Bicara kenakalan remaja, tentu ga akan ada habisnya. Setiap generasi memiliki gaya kenakalannya sendiri, yang sekaligus mempengaruhi bagaimana orang di masa modern ini bersikap. Kalau ngomongin ‘kehamilan remaja’ mungkin udah bukan sesuatu yang tidak biasa. Ingat saja bagaimana “Juno” ataupun “Dua Garis Biru” yang menjelma jadi tontonan edukatif. Untuk yang satu ini, “Never Rarely Sometimes Always” akan membawa kita ke sisi yang berbeda.
Film ini bercerita tentang Autumn, diperankan oleh Sidney Flanigan, yang memulai ceritanya dengan kisah pentas seni sekolahnya. Dari situasi makan malam keluarga setelahnya, kita akan menyadari bila Ia tidak berada dalam keluarga yang terbilang harmonis, ataupun yang abuse. Autumn yang sepertinya tidak cocok dengan sang Ayah, kemudian mendatangi suatu klinik untuk memeriksa kondisinya. Alhasil, Ia menyadari bila Ia telah positif dan mengandung 10 bulan.
Siapa yang menghamilinya? Sutradara dan Penulis Eliza Hittman tidak akan pernah membeberkan rahasia tersebut. Yang pasti, Autumn kemudian memutuskan untuk melakukan aborsi pada janin kecil yang dikandungnya. Autumn dengan jiwa independennya memutuskan untuk pergi ke New York, menyambangi sebuah klinik sosial yang mampu memenuhi keinginannya. Baiknya, muncul sosok si manis baik hati, yang juga sepupunya, Skylar, yang diperankan oleh Talia Ryder, yang menemani Autumn ke New York. Film ini akan menceritakan bagaimana keduanya mengarungi Kota New York selagi Autumn menjalani proses penggugurannya.

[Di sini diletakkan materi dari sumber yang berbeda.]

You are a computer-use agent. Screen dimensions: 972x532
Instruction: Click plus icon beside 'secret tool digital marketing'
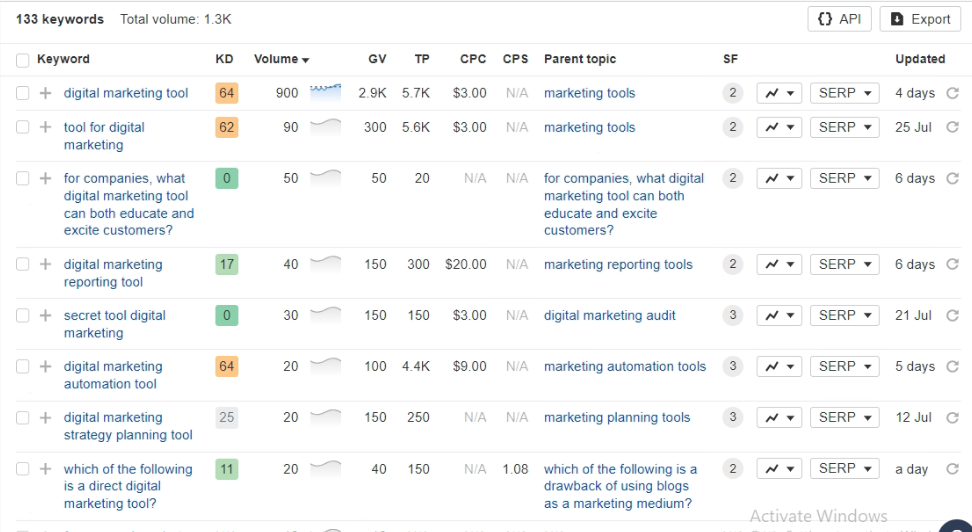point(45,316)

Secara alur kisah, it’s a hard to watch. Film ini tidak memberikan kesan emosional seperti “Dua Garis Biru” yang memasukkan unsur dominan orangtua. “Never Rarely Sometimes Always” hadir dengan kesan finding self-journey seorang Autumn, yang masih di bawah umur, namun mencoba untuk menentukan dirinya sendiri tanpa campur tangan orang tua. Autumn yang terlihat masih labil dan juga pemberontak, hadir dengan karakter pendiam yang secara sekilas tidak akan memberikan gambaran spesial yang memikat. Autumn hanya hadir dengan wajah penuh luka, yang tidak terlihat.
Sejujurnya, saya bukanlah seseorang yang pro dengan aborsi. Tapi, yang cukup diacungi jempol adalah bagaimana sutradara Eliza Hittman mengemas film ini. Sangat tidak mudah untuk dinikmati, apalagi karena saya sudah cukup kesal dengan kebulatan hati Autumn. Akan tetapi, secara prosesnya, Hittman akan cukup detil memberikan gambaran bagaimana sih sebetulnya journey seorang Ibu yang akan menggugurkan janinnya secara legal di Amerika.
Dari karakterisasi, walaupun karakter utama tidak berhasil membuat saya simpati karena posisi saya yang kontra dengan aborsi, namun Sidney Flanigan terasa cukup menghadirkan kualitas akting yang menarik. Bagian yang cukup membuat saya sedikit ngilu adalah ketika Flanigan mencolokkan peniti ke hidungnya, ataupun memukul-mukul kandungan di dalam perutnya. Untungnya, dikombinasikan dengan kehadiran Skylar membuat film ini bisa sedikit terangkat. Sosok Skylar yang jadi rekan penjaga sepanjang perjalanan, adalah sosok yang sedikit tidak disangka. Ia membelakan dirinya ikut pergi, mendukung Autumn, walaupun kadang hanya terasa sebelah pihak saja. Mungkin tanpa kehadiran Skylar di ceritanya, menikmati cerita Autumn bisa membuat saya berkata cukup di tengah film tanpa melanjutkannya.
Secara penggarapan, film ini berhasil dikemas dramatis, walaupun sekali lagi, bukanlah film untuk semua. Cerita “Never Rarely Sometimes Always” sebetulnya tidak memberikan faedah, namun memberitahu kita bagaimana sih proses yang tidak mengenakkan itu. Film ini terbilang berhasil di Sundance ataupun di Berlin setelah meraih Silver Bear. Untuk awards season kali ini, saya merasa film ini akan terbilang aman untuk beberapa kategori seperti Best Original Screenplay, Best Actress in Leading Role, dan Best Directing. “Never Rarely Sometimes Always” was somewhat depressing and hardly to watch for me. Don’t lose your baby, please.